Rather than reiterate the plethora of positives associated with optimal blood levels of Vitamin D, I’m going to point you in the direction of a couple previous posts of mine on the subject – “Let the Sunshine In” and “Freaked Out by Flu Season? Take Control with Vitamin D3”. These should provide you with basic knowledge as to what makes Vitamin D so powerful. In the meantime though, let’s skip ahead to what Vitamin D3 means to cancer.
Most of the research you’ll find talks about Vitamin D as a cancer preventative, and rightly so, but it also seems to have a few actions beneficial to those already diagnosed with cancer. For instance, it promotes cell differentiation (the maturation and specialization of a cell – something that a cancer cell does not do), inhibits the creation of blood vessels supplying a tumor, and regulates cell division. In order to take advantage of the potential power of Vitamin D, it’s recommended that you maintain blood levels in the range of 50-80 ng/ml. This is very important, as Vitamin D deficiency has been linked to cancer in over 200 epidemiological studies and 2,500 laboratory studies.
So what’s the best way to assure that your D3 level is optimal? First, request a Vitamin D blood test (referred to as a 25(OH)D blood test) from your physician. If your level is below 50 ng/ml, then consider taking supplemental D3 (Vitamin D3, as opposed to Vitamin D2, is thought to be better absorbed with greater cancer-inhibiting properties and is therefore the preferable form). Ideally we would receive most of our D3 from sun exposure, however it is difficult to maintain healthy blood levels year-round by sun alone in the United States. In the mid- to northern states, the sun is simply too far away during the winter months to trigger the manufacture of this D3 by our skin. That said, it is estimated that moderate sun exposure without sunscreen (about 30 minutes of mid-day sun in non-winter months) is enough to stimulate vitamin D production but not enough to damage the skin and could potentially prevent 30,000 cancer deaths in the United States each year (Ainsleigh 1993). Studies have determined that the greater hours of year-round sunlight to which one is exposed, the lower the rate of breast and intestinal cancer in the United States.
And what about getting enough Vitamin D from dietary sources? Unfortunately this is also quite difficult. Some D can be found in egg yolks, organ meats, butter, cod liver oil, and fish such as salmon, herring, and mackerel, but we typically don’t eat enough of this stuff to make a dent in our needs. Vitamin D also has been added to many dairy products, but this is mostly in its less-absorbed form – Vitamin D2.

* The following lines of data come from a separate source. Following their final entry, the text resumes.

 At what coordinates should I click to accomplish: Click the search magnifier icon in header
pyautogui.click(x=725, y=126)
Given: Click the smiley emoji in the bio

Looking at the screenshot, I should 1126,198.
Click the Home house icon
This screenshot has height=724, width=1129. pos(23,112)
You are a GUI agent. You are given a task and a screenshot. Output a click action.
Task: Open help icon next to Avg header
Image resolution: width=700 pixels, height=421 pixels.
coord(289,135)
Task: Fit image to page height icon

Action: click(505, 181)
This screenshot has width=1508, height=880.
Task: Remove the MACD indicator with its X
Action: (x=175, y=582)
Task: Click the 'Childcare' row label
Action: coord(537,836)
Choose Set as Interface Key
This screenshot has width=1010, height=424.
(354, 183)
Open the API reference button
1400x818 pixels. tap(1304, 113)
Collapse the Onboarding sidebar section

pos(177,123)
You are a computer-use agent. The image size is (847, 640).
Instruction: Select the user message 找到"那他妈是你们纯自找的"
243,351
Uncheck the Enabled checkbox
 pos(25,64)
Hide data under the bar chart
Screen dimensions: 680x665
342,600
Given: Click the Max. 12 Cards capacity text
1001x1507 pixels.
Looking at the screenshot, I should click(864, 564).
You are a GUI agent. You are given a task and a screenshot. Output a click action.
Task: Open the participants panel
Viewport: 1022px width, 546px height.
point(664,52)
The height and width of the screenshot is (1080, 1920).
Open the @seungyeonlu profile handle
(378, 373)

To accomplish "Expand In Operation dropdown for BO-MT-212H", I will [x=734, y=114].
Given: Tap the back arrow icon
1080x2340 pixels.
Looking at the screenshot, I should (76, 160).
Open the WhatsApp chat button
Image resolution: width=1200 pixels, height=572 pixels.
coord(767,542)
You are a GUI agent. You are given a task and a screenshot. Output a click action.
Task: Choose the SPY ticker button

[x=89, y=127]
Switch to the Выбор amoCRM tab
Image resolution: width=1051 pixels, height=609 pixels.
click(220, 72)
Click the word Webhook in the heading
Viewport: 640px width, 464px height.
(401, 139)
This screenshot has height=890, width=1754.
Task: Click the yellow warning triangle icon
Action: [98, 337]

So the bottom line is that, in the case of Vitamin D3, supplementation may be the best way to go to reach optimal levels. There are capsules and liquid forms available with doses in IU’s ranging from the low hundreds to upwards of 5000 per capsule. Be sure to get your blood levels checked first though, so you know for sure that you are deficient and you can determine the appropriate dosage. And to increase its absorption and get the most bang for your buck with this vitamin, take Vitamin D3 with food and consider adding Vitamin A, Vitamin C, calcium, magnesium, phosphorus, choline and Vitamin K2 to your regimen simultaneously. Remember, reaching that optimal blood level of 50-80 ng/ml will allow you to take advantage of Vitamin D’s many health benefits whether you are currently in a state of disease or focused on preventing it.